So far, AI interaction has always worked the same way: you ask, the AI responds. Prompt in, output out. Claude Orbit flips that around.
What is Orbit?
Orbit is a proactive assistant for Claude Cowork that’s currently surfacing in a research preview. The concept: Orbit connects to your work tools — Gmail, Slack, GitHub, Google Calendar, Drive, Figma — and automatically generates personalized briefings. Without you having to ask.
Imagine opening Cowork in the morning and getting a summary: which Slack threads matter, which GitHub PRs are waiting for you, what’s on your calendar, and what design changes happened in Figma. All summarized, prioritized, and with suggested actions.
Where Orbit fits in
The idea isn’t entirely new. OpenAI is working on ChatGPT Pulse, Google has similar plans for Gemini.

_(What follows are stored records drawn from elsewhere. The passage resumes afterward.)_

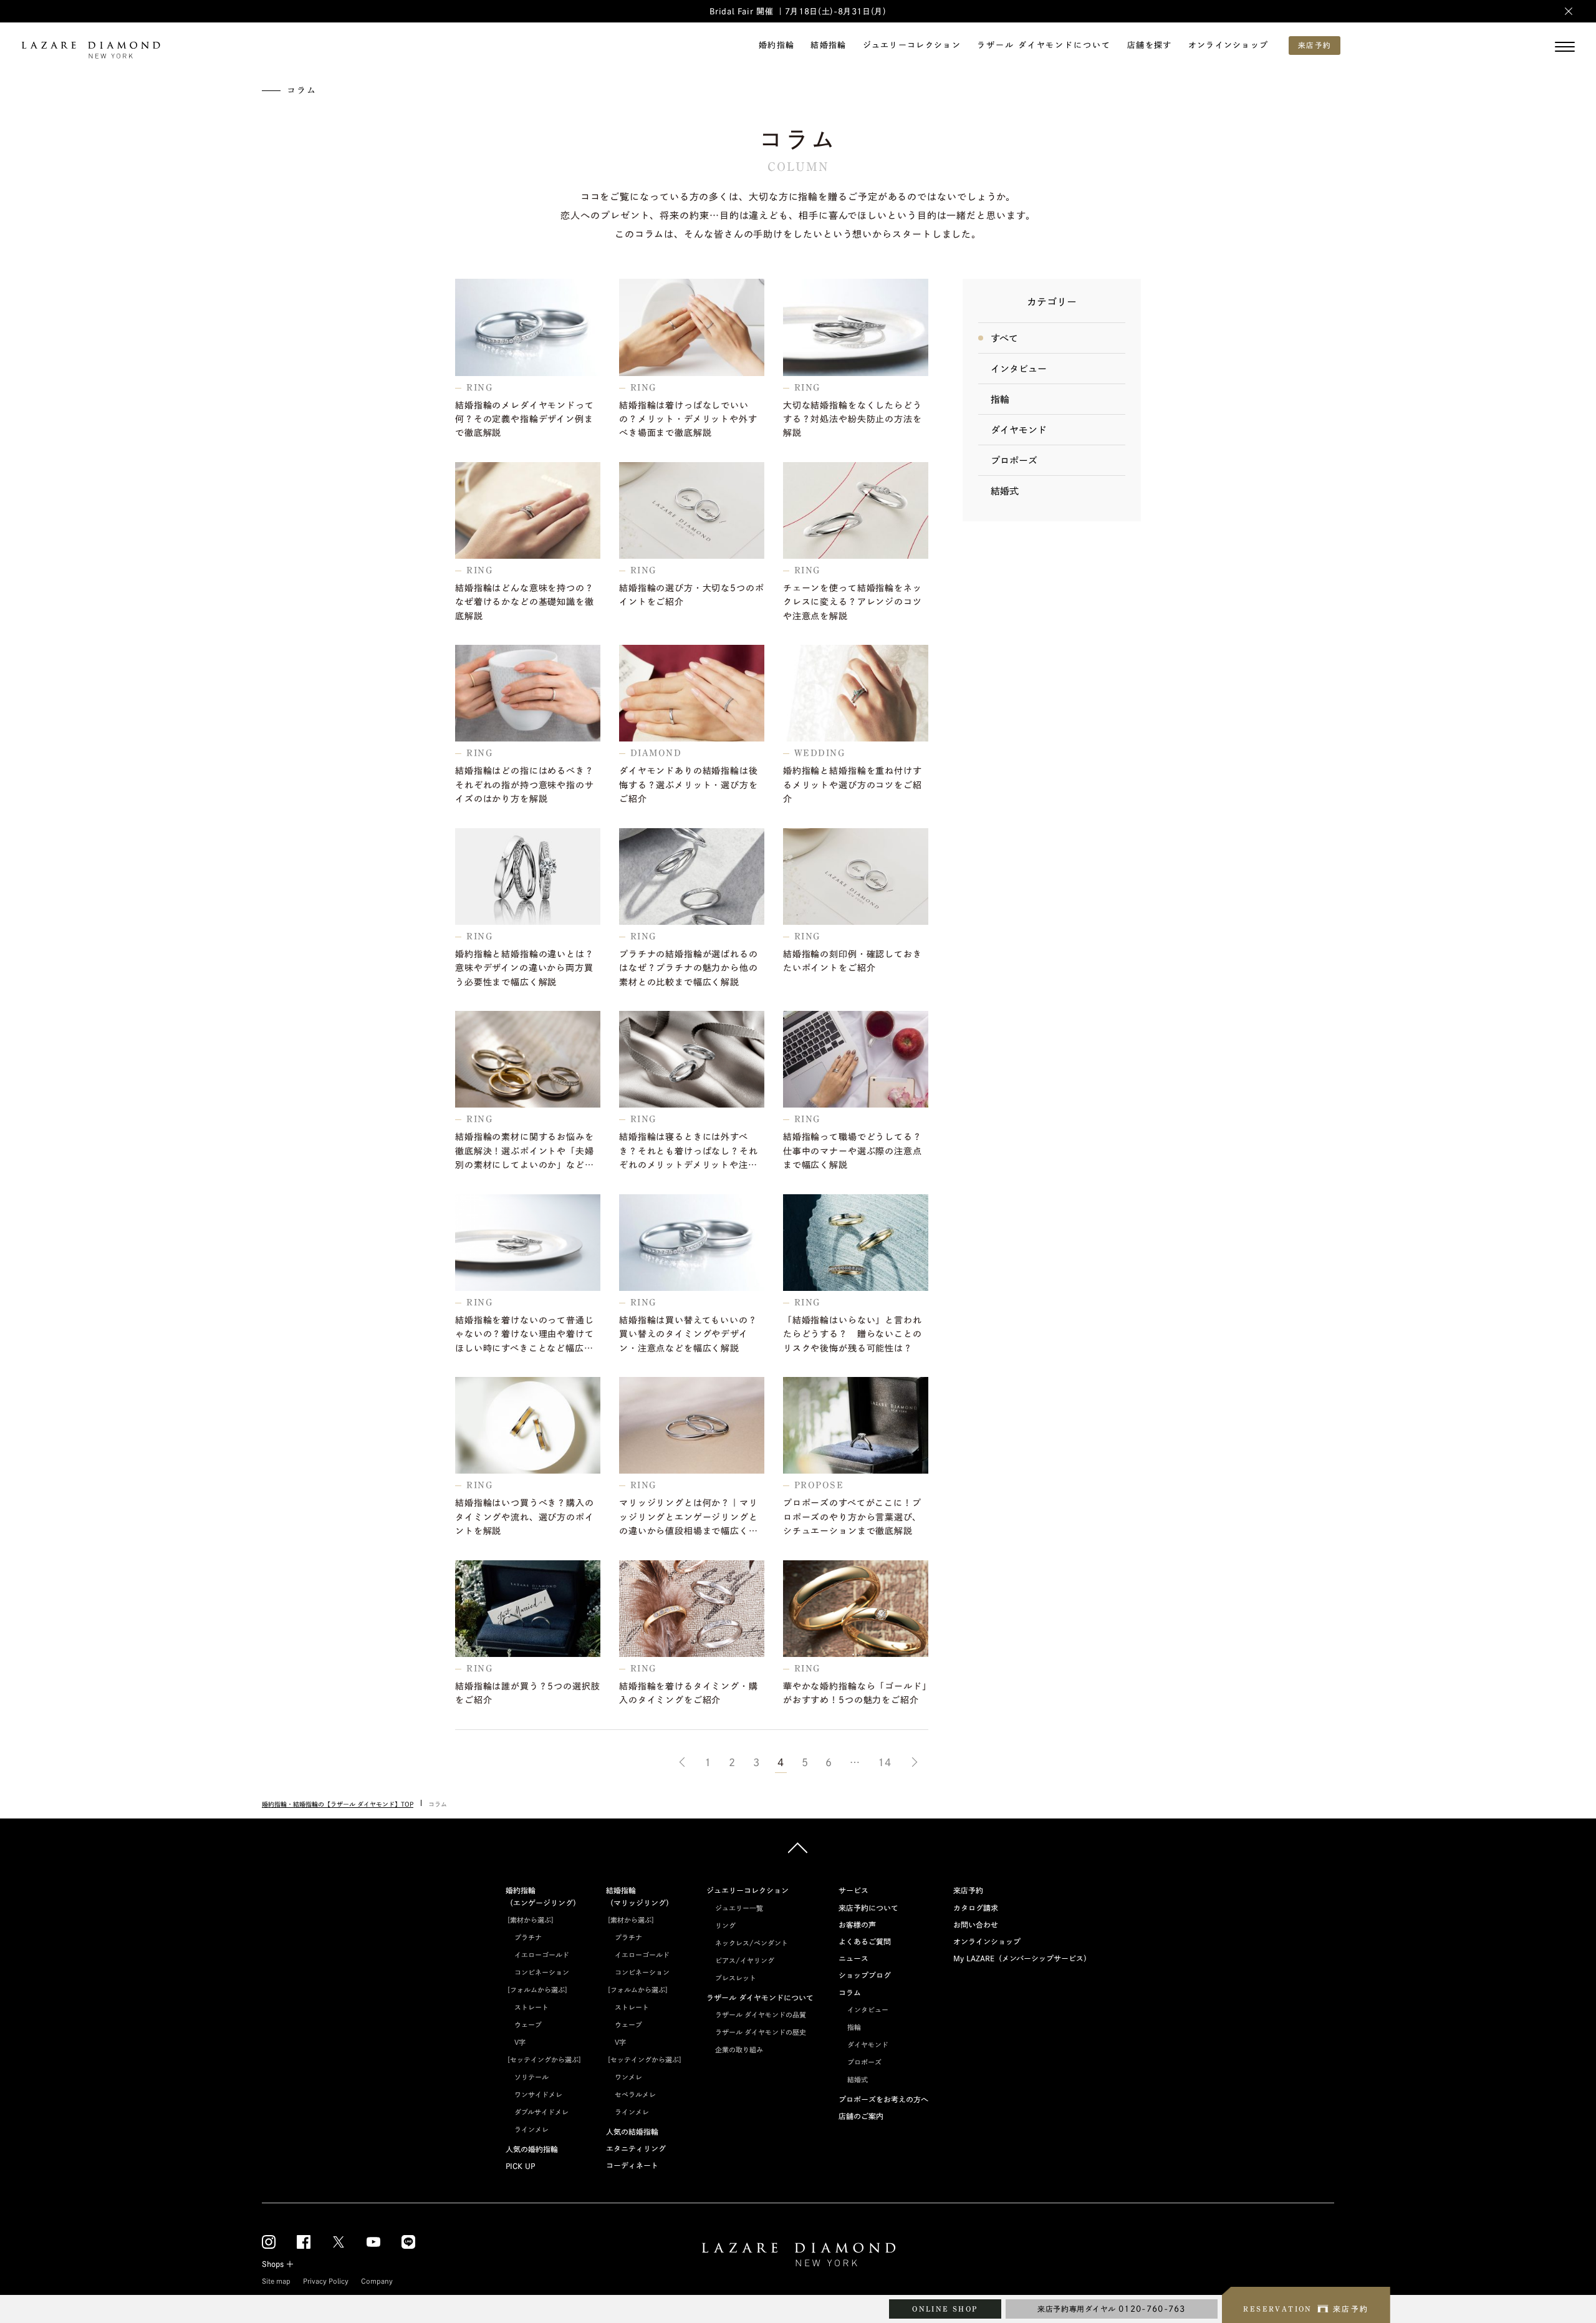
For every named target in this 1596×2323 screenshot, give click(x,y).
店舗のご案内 (861, 2116)
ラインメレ (531, 2129)
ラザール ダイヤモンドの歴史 (760, 2032)
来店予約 (968, 1890)
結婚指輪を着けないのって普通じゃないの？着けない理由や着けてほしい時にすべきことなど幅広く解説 (524, 1335)
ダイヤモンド (1019, 430)
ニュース (853, 1958)
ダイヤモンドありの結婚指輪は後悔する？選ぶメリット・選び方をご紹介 (688, 784)
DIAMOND (656, 753)
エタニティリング (636, 2148)
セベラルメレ (635, 2094)
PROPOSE (819, 1485)
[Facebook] (303, 2241)
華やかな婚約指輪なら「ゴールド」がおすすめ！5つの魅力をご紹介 (854, 1693)
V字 (520, 2042)
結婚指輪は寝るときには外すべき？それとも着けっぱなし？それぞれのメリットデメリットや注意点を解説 (688, 1152)
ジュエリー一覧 (739, 1908)
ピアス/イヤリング (744, 1960)
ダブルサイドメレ (541, 2111)
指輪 (1000, 399)
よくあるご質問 (865, 1941)
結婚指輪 (828, 45)
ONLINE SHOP (945, 2308)
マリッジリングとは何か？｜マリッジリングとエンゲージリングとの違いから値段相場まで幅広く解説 (688, 1518)
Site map (276, 2280)
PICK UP (520, 2166)
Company (377, 2280)
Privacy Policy (326, 2280)
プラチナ (528, 1937)
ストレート (531, 2007)
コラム (850, 1992)
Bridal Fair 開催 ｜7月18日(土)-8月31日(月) (797, 11)
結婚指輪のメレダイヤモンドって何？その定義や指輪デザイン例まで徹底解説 (524, 419)
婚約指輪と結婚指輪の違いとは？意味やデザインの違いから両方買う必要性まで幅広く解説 (524, 968)
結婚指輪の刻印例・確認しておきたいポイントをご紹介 (852, 961)
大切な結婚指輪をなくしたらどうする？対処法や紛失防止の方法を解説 (852, 419)
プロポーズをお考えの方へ (883, 2099)
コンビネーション (541, 1972)
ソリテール (531, 2077)
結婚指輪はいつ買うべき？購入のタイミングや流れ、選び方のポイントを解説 (524, 1517)
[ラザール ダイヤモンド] (90, 51)
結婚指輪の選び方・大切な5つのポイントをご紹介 (691, 595)
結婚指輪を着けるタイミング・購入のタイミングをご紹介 (688, 1693)
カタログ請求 (975, 1907)
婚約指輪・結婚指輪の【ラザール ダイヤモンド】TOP (337, 1804)
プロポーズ (1014, 460)
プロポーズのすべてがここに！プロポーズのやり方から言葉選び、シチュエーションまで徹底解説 (852, 1517)
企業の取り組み (739, 2049)
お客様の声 (857, 1924)
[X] (338, 2241)
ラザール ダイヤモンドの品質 (760, 2014)
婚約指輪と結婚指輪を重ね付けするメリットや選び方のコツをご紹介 (852, 784)
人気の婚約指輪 (532, 2149)
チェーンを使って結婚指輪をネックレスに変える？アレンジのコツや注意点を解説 (852, 602)
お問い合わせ (975, 1924)
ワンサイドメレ (538, 2094)
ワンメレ (628, 2077)
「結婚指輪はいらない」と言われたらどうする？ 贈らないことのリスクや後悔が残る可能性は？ (852, 1334)
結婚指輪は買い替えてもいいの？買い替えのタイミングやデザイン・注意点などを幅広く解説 (688, 1334)
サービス (853, 1890)
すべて (1004, 338)
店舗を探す (1149, 45)
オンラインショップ (1228, 45)
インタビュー (1019, 369)
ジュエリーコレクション (912, 45)
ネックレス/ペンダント (751, 1942)
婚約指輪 (776, 45)
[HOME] (798, 2257)
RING (479, 387)
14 (885, 1762)
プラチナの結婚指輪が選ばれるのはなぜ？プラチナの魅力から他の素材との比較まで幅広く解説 (688, 968)
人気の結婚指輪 (632, 2131)
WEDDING (820, 753)
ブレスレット (735, 1977)
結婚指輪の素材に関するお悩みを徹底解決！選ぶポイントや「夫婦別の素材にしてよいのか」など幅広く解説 (524, 1152)
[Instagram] (269, 2241)
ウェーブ (528, 2024)
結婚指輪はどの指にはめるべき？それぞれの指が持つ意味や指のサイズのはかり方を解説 (524, 784)
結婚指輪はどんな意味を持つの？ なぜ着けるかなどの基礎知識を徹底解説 (527, 602)
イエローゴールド (541, 1954)
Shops (273, 2263)
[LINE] (408, 2241)
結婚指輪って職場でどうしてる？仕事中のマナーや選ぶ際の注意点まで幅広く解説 (852, 1151)
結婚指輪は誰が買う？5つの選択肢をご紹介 (527, 1693)
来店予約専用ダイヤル (1111, 2309)
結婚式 (1005, 491)
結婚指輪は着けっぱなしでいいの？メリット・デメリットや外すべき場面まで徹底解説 (688, 419)
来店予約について (868, 1907)
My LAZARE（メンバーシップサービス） (1022, 1958)
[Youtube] (373, 2241)
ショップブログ (865, 1975)
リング (725, 1925)
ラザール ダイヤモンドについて (1044, 45)
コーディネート (632, 2165)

But Orbit’s focus is different: while the competition seems to target executives and management, Anthropic is going straight for the production layer. GitHub and Figma as launch integrations — that speaks to developers and designers, not just leadership.
This fits Anthropic’s broader strategy: win the makers first, then everyone else.
What we know so far
References to Orbit are already appearing in recent Claude web and mobile builds — as a toggle in the settings panel, a typical pattern for a feature being staged before broader rollout. There are also hints at ‘Orbit Apps’ that can be pinned — essentially quick-access shortcuts to specific automated insights.
Technically, the setup is opt-in and timezone-aware. You decide when and how Orbit keeps you informed.
Why this matters
Proactive AI is the next logical step. The question was never if, but when and how. Orbit shows that Anthropic isn’t just building reactive assistants — it’s thinking about AI as a continuous work partner that reads along in the background and speaks up when something’s relevant.
That’s a fundamental shift. And honestly? If it’s done well, I want it.